PROMPT A:
In the text on harmonic analysis, what does harmonic analysis aim to recover from a time series of observed sea levels?
PROMPT B:
Reproduce the passage of the text on harmonic analysis from "Harmonic analysis is" up to and including "implemented in PyFES.".

EXTRACT PROVIDED:
- - -

Harmonic Analysis: From Observations to Constituents

Harmonic Analysis: From Observations to Constituents#

Harmonic analysis is the inverse of tidal prediction: given a time series of observed sea levels, the goal is to recover the amplitudes and phase lags of the tidal constituents. This section presents the mathematical formulation implemented in PyFES.

- - -

DATASET RECORDS:
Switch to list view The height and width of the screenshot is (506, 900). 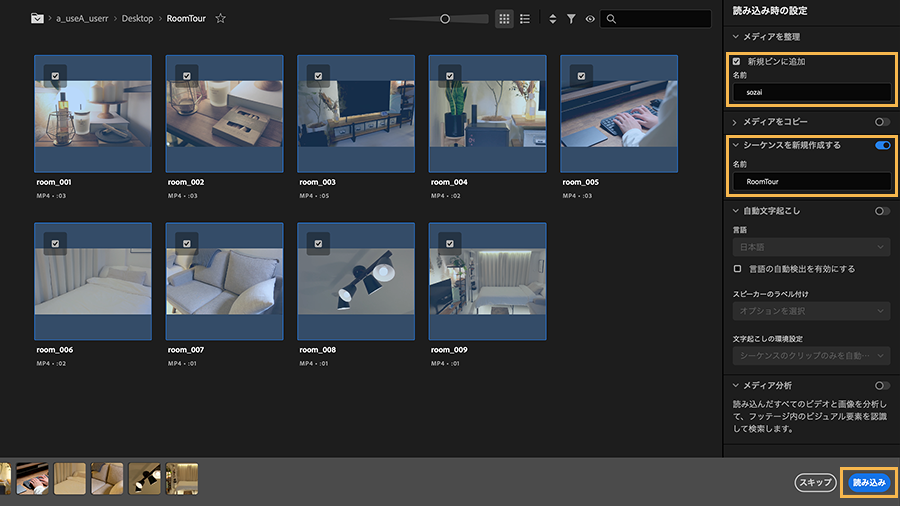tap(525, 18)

- - -

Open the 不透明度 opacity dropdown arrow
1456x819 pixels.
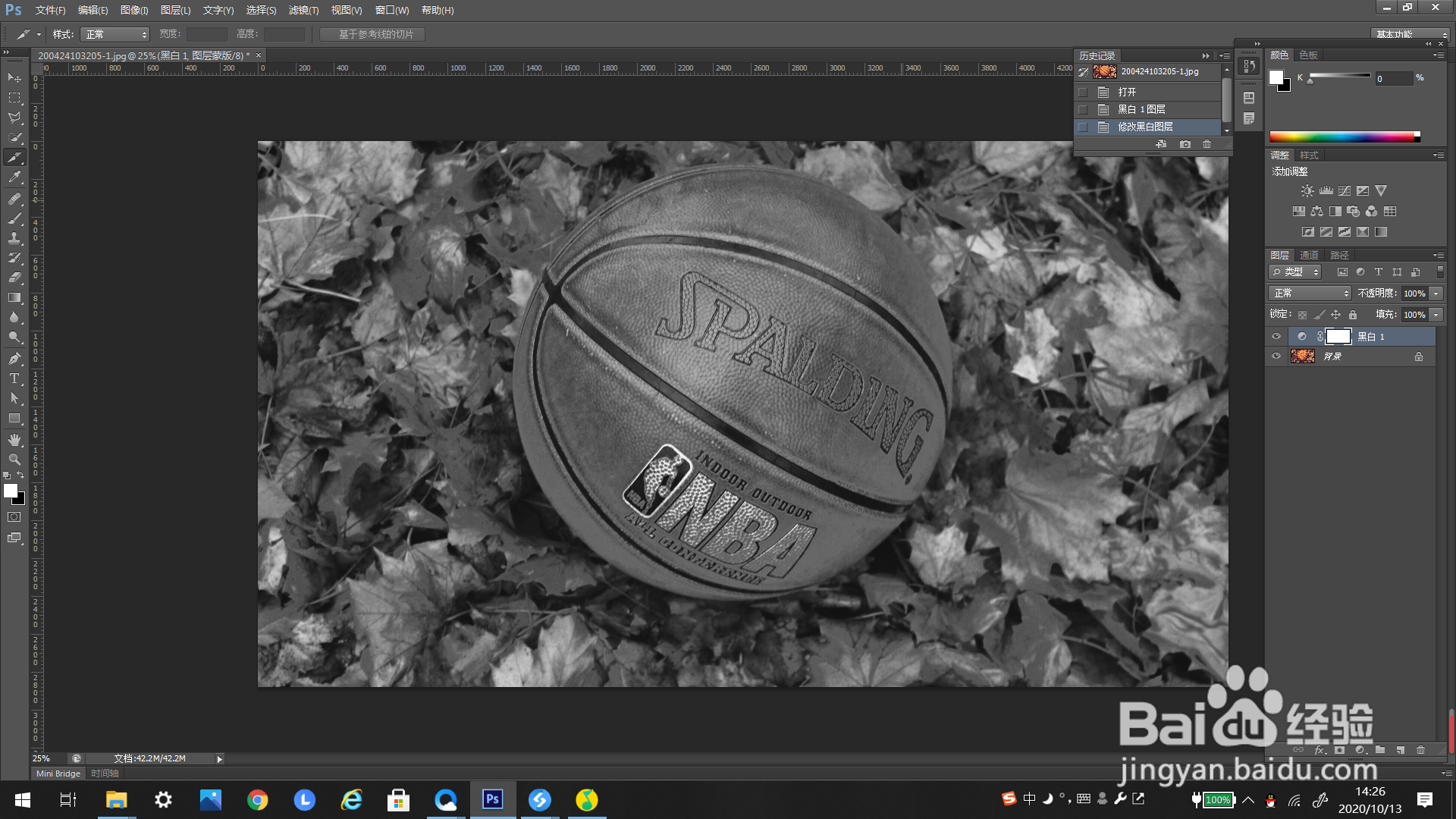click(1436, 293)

- - -

WRITTEN ANSWER A:
The amplitudes and phase lags of the tidal constituents.

WRITTEN ANSWER B:
Harmonic analysis is the inverse of tidal prediction: given a time series of observed sea levels, the goal is to recover the amplitudes and phase lags of the tidal constituents. This section presents the mathematical formulation implemented in PyFES.